In offiziellen Verlautbarungen klingt es wohlwollend: Die EU betont ihren Einsatz für den Schutz von Migranten und Flüchtlingen sowie die Unterstützung lokaler Gemeinschaften in Tunesien. Zudem werden Maßnahmen ergriffen, um legale Migrationswege zu fördern und irreguläre Ausreisen zu verringern. Doch die Realität zeigt ein gänzlich anderes Bild: Tunesien verwendet die „mehr als 1,7 Milliarden Euro“ (2014–2022) EU-Hilfe, um systematisch Asylsuchende aufzuspüren und in der Wüste auszusetzen. Die Vorwürfe wurden kürzlich durch eine umfassende Recherche von Lighthouse Reports und verschiedenen europäischen Medien bestätigt.
Die unter dem Titel „Desert Dump“ veröffentlichte Recherche kommt zu dem Schluss, dass die Europäische Union wissentlich die systematische Vertreibung von schwarzen Flüchtlingen sowie Migrantinnen und Migranten in Wüsten und abgelegene Gebiete in Tunesien, Marokko und Mauretanien finanziert und teilweise direkt daran beteiligt ist. Diese Maßnahmen sollen verhindern, dass die Betroffenen in die EU gelangen.

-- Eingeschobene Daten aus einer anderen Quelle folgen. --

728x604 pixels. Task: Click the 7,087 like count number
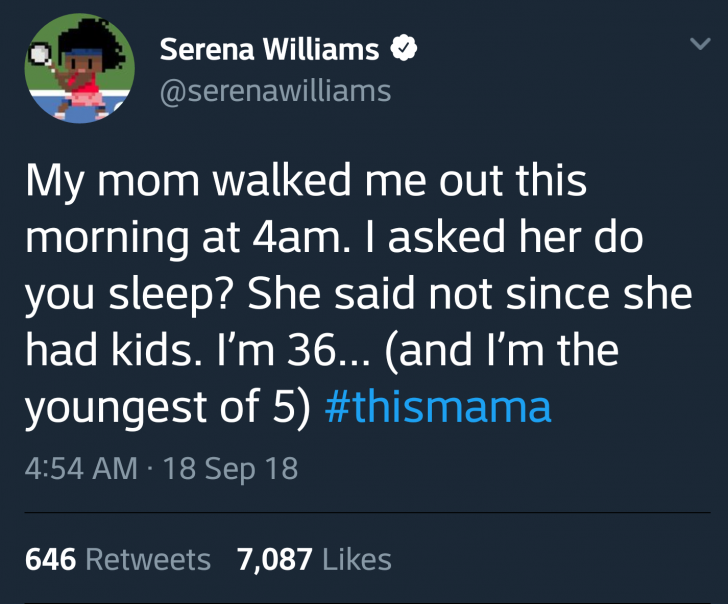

Die Journalistinnen und Journalisten sprachen mit Asylsuchenden und nutzten deren geolokalisierte Videoaufnahmen als Beweismittel. Zudem führten sie Gespräche mit ehemaligen und aktuellen EU-Beamtinnen und ‑Beamten, Vertreterinnen und Vertretern nationaler Polizeikräfte und internationalen Organisationen. In Tunesien konnten zwischen Juli 2023 und Mai dieses Jahres 13 Vorfälle dokumentiert werden, bei denen Gruppen von farbigen Menschen in Städten oder Häfen zusammengetrieben und viele Kilometer weit entfernt in die Nähe der libyschen oder algerischen Grenze gebracht und dort ausgesetzt wurden. Die Protestbewegung „Refugees in Libya“ berichtete ebenfalls über diese rassistischen Hetzjagden und veröffentlichte entsprechende Aufnahmen. Dunkelhäutige Menschen, auch solche, die als Tunesierinnen und Tunesier identifiziert wurden, wurden systematisch von Tür zu Tür aufgespürt und in die Grenzregionen abgeschoben.

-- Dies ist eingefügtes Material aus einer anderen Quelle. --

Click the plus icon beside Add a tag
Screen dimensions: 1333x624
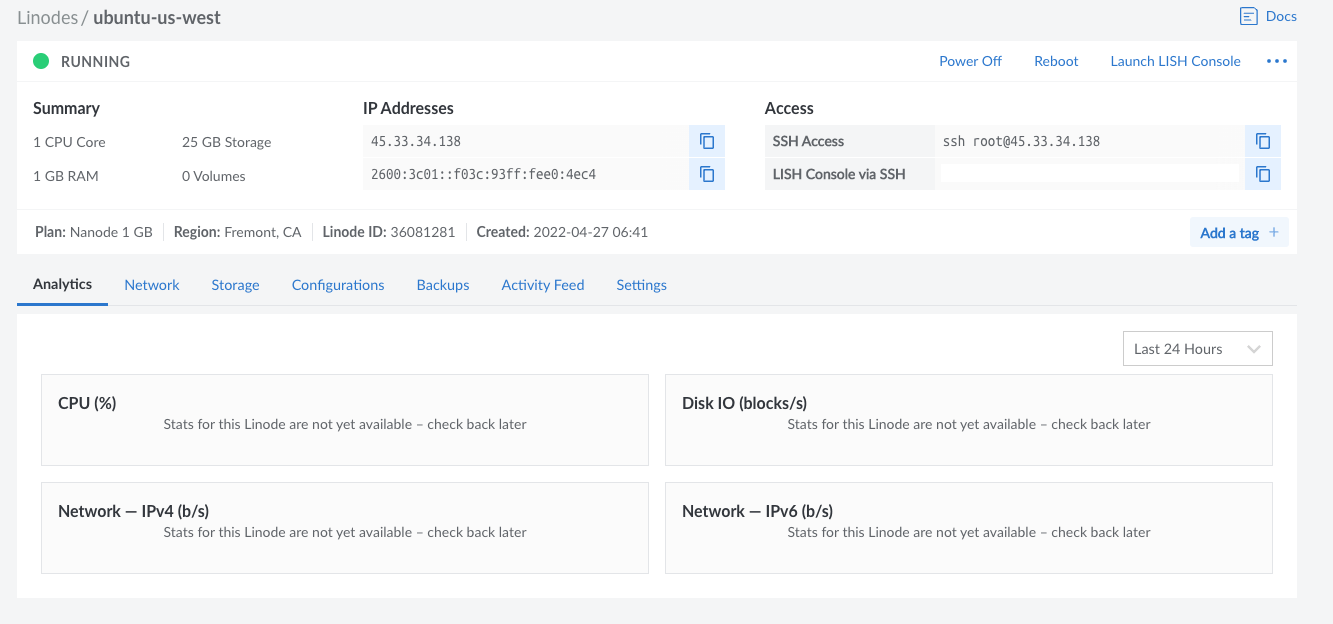click(1274, 232)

Ein wesentlicher Finanzierungsmechanismus für diese Maßnahmen ist der EU-Treuhandfonds, aus dem in den letzten Jahren über 400 Millionen Euro in Tunesien, Marokko und Mauretanien flossen. Ein Berater eines durch diesen Fonds finanzierten Projekts erklärte, dass das Ziel sei, den Flüchtenden das Leben so schwer wie möglich zu machen: „Wenn Sie einen Migranten aus Guinea zweimal in der Sahara (in Marokko) zurücklassen, wird er Sie beim dritten Mal bitten, ihn freiwillig nach Hause zu bringen.“ Diese brutalen Maßnahmen führen häufig zu Todesfällen. Laut UN-Angaben starben mindestens 29 Menschen, nachdem sie an der libyschen Grenze abgesetzt oder aus Tunesien vertrieben wurden. Die Sahara ist mit offiziell 6.204 registrierten Todesfällen seit 2014 die tödlichste Landmigrationsroute aller Zeiten.
Interne Dokumente, die per Informationsfreiheitsgesetz erlangt wurden, belegen zudem, dass die EU direkt marokkanische paramilitärische Einheiten finanziert. Das Königreich Marokko erstellt rassistische Profile und zwangsumgesiedelt vorwiegend schwarze Migrantinnen und Migranten. Diese Verfolgung der Asylsuchenden erfolgt mit direkter Beteiligung Spaniens. So berichtete eine Guineerin beispielsweise, dass sie in der mauretanischen Hauptstadt Nouakschott von spanischen Polizeibeamten fotografiert wurde, bevor sie in einem weißen Bus an die Grenze zu Mali verschleppt wurde.